RECORDS FOR THIS TASK below:

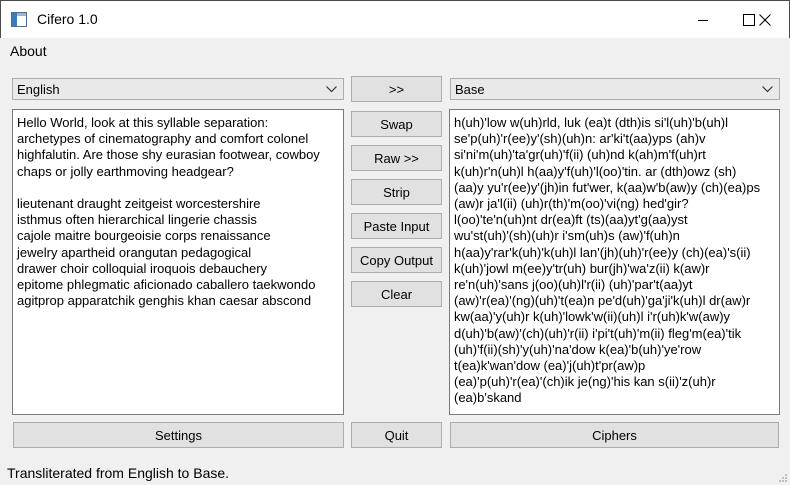 The width and height of the screenshot is (790, 485). What do you see at coordinates (396, 192) in the screenshot?
I see `strip-button: Strip` at bounding box center [396, 192].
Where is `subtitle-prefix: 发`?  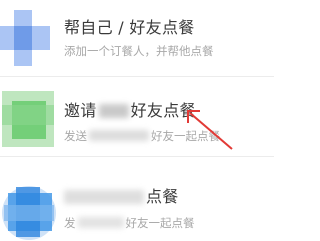 subtitle-prefix: 发 is located at coordinates (70, 223).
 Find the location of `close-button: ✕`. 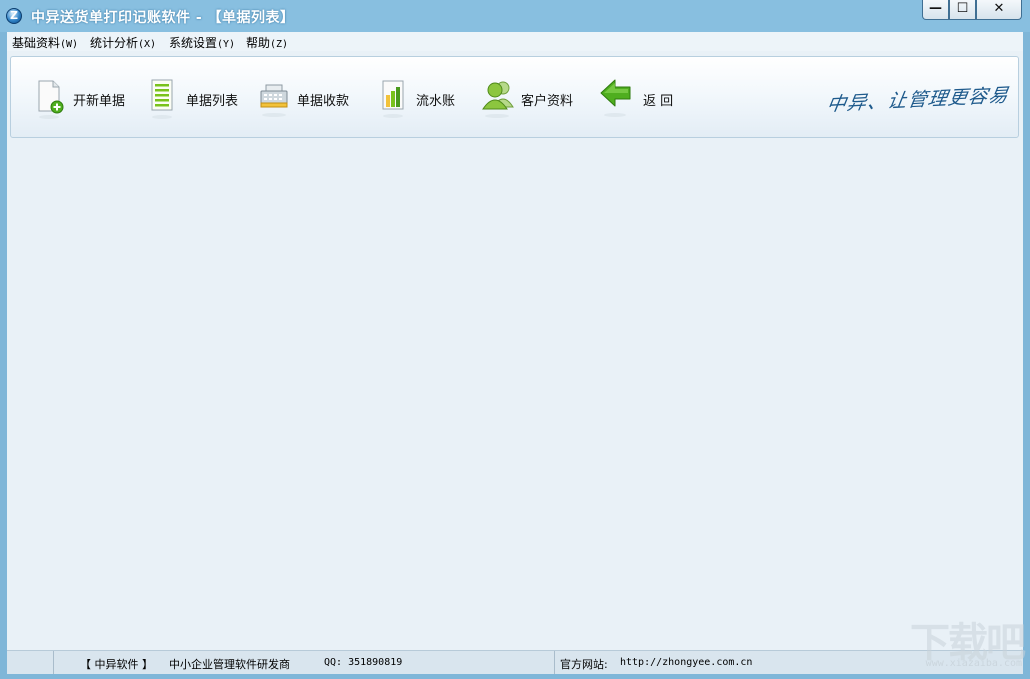

close-button: ✕ is located at coordinates (999, 10).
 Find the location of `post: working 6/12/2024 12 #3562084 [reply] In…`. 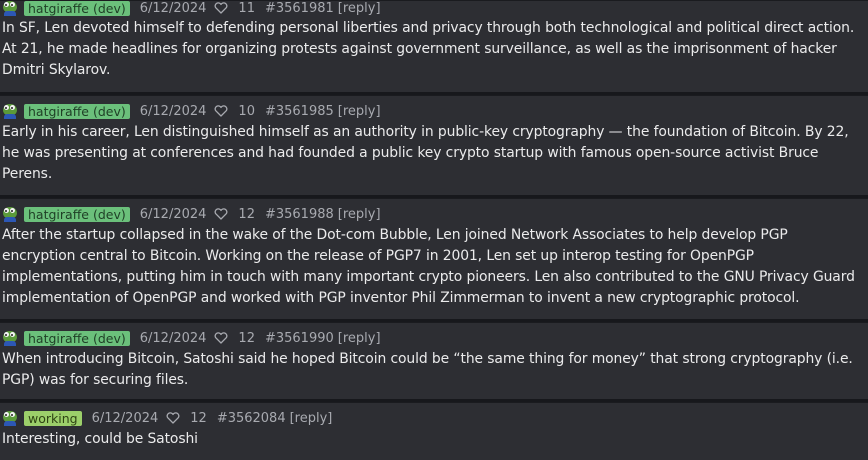

post: working 6/12/2024 12 #3562084 [reply] In… is located at coordinates (434, 431).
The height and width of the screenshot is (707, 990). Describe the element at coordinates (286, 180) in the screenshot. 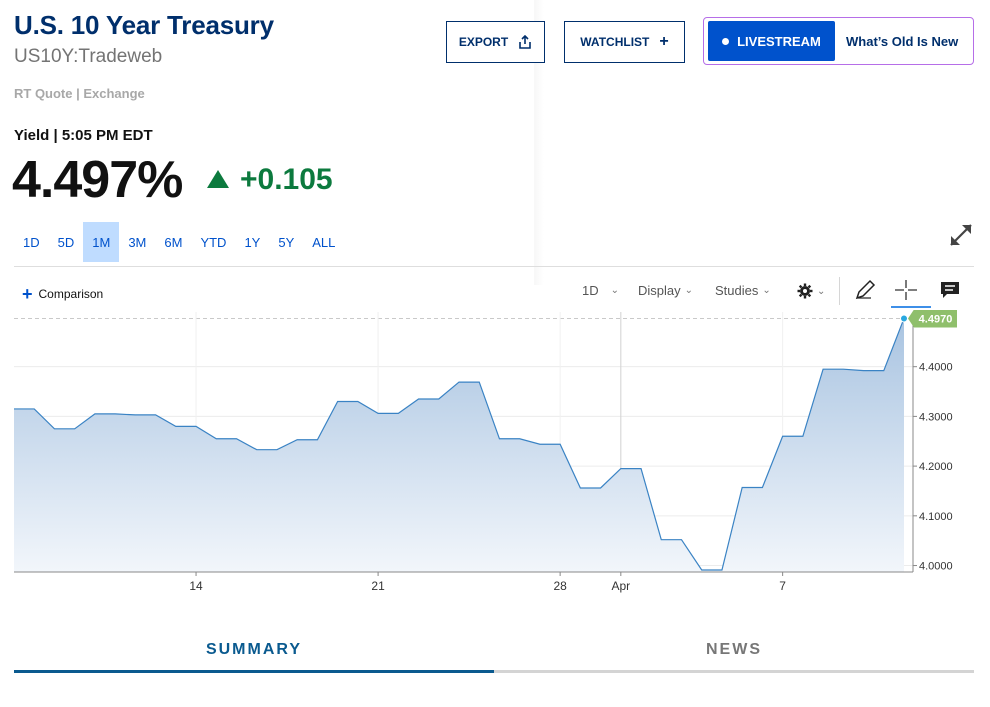

I see `price-change: +0.105` at that location.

End of RECORDS FOR THIS TASK.

§ **TASK ITEM**
Can you write out the listing again from the line containing "The height and" through the end, substituting "image" for "screenshot", keeping everything else the same, and leaving out the pictures?

§ **TASK RESPONSE**
The height and width of the image is (707, 990). Describe the element at coordinates (286, 180) in the image. 

I see `price-change: +0.105` at that location.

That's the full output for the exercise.